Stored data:
# # #
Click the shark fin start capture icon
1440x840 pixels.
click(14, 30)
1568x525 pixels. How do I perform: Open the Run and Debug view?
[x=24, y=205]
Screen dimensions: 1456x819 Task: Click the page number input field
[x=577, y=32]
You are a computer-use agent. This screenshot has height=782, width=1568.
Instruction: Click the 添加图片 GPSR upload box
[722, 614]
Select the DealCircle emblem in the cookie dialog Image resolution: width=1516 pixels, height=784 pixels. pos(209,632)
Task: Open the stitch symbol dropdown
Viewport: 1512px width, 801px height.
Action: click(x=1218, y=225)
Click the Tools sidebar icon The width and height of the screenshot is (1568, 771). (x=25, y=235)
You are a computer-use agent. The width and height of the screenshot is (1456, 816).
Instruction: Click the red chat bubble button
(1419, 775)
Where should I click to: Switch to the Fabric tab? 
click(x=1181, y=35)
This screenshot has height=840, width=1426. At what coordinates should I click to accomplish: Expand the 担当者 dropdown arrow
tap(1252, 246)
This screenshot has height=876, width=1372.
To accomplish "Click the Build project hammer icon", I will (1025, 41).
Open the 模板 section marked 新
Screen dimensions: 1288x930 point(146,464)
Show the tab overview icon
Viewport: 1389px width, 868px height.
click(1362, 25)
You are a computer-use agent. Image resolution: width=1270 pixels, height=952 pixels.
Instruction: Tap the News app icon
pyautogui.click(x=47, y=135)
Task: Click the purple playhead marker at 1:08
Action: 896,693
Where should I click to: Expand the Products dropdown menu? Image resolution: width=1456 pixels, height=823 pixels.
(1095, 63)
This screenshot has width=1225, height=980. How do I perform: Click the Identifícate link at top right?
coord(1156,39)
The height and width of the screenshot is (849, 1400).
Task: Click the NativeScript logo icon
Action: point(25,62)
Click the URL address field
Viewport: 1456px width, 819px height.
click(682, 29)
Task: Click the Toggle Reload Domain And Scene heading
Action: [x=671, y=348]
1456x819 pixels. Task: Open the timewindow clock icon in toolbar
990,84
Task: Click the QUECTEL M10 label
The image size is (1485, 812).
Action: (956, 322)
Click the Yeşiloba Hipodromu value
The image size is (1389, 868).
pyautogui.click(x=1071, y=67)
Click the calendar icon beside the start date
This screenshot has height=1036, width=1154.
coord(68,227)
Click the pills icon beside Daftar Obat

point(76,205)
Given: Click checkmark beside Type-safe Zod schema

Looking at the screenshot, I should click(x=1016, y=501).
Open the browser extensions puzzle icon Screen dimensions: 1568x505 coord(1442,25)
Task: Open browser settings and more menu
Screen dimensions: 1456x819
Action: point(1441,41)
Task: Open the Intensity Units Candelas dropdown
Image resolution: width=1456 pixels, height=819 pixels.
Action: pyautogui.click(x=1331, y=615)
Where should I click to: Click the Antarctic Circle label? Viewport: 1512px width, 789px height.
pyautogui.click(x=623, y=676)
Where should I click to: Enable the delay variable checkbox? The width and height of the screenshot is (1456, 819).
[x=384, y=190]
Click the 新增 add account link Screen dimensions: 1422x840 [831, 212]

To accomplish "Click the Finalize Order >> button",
# # #
* _What you have to do_: Return exactly the lines from the line bearing "The image size is (1485, 812)." to the end of the records, inclusive of both; include no other lines.

* _Exercise result_:
The image size is (1485, 812).
Action: (956, 322)
Click the Yeşiloba Hipodromu value
The image size is (1389, 868).
pyautogui.click(x=1071, y=67)
Click the calendar icon beside the start date
This screenshot has height=1036, width=1154.
coord(68,227)
Click the pills icon beside Daftar Obat

point(76,205)
Given: Click checkmark beside Type-safe Zod schema

Looking at the screenshot, I should click(x=1016, y=501).
Open the browser extensions puzzle icon Screen dimensions: 1568x505 coord(1442,25)
Task: Open browser settings and more menu
Screen dimensions: 1456x819
Action: point(1441,41)
Task: Open the Intensity Units Candelas dropdown
Image resolution: width=1456 pixels, height=819 pixels.
Action: pyautogui.click(x=1331, y=615)
Where should I click to: Click the Antarctic Circle label? Viewport: 1512px width, 789px height.
pyautogui.click(x=623, y=676)
Where should I click to: Enable the delay variable checkbox? The width and height of the screenshot is (1456, 819).
[x=384, y=190]
Click the 新增 add account link Screen dimensions: 1422x840 [831, 212]

To accomplish "Click the Finalize Order >> button",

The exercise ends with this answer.